### PROBLEM STATEMENT
Reproduce only the lines below from the line containing "You are a computer-use agent." to the line containing "Expand the 여백 margin dropdown", exactly as written, with both end lines kept. Omit the pictures.

### SUPPLIED MATERIAL

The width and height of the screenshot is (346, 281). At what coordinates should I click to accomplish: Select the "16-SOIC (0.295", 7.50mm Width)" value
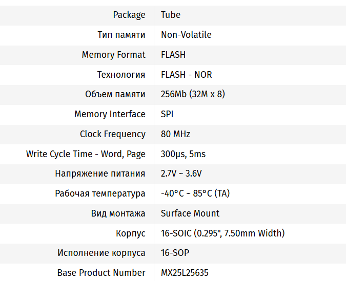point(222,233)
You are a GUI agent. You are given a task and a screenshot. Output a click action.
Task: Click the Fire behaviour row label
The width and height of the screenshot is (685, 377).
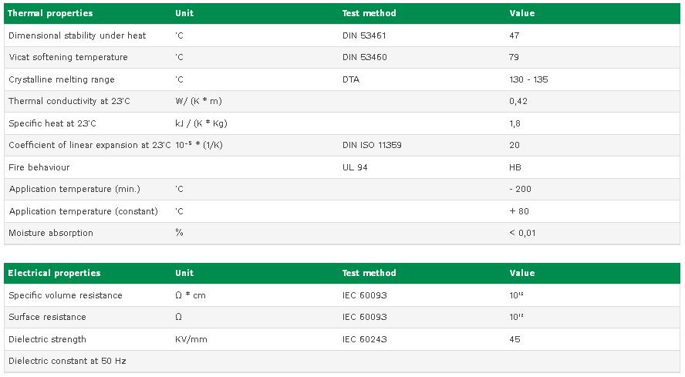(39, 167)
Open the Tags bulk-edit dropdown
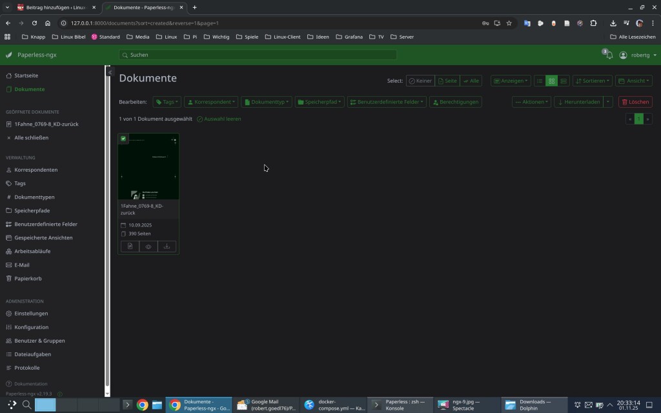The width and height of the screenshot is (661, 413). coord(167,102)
--
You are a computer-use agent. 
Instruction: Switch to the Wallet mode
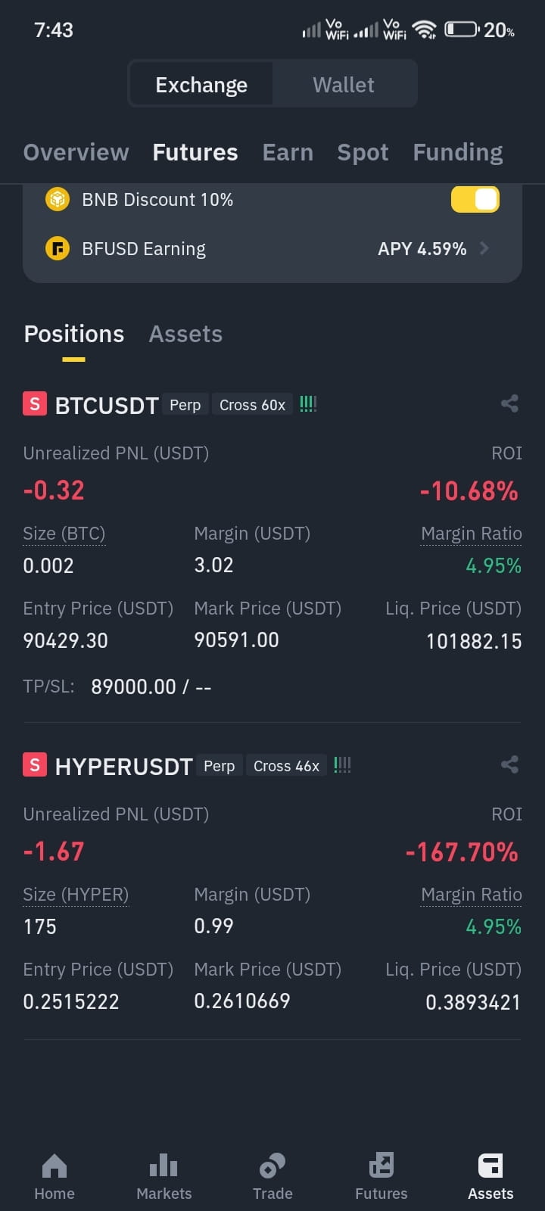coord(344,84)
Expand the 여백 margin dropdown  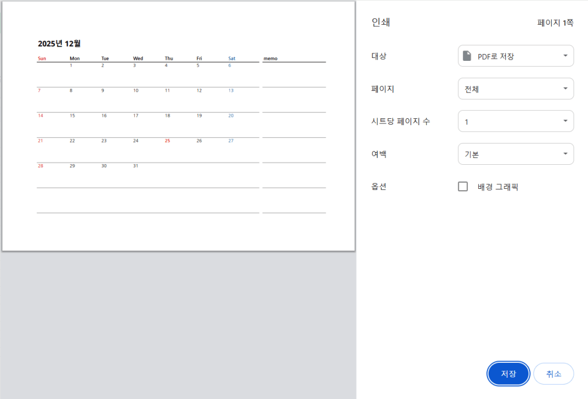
--
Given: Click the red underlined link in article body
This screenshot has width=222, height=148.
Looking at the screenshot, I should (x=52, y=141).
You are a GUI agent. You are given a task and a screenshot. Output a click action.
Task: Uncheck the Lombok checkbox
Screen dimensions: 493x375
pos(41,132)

### TASK RESULT
You are a computer-use agent. 
Instruction: Switch to the Wallet mode
coord(344,84)
Expand the 여백 margin dropdown  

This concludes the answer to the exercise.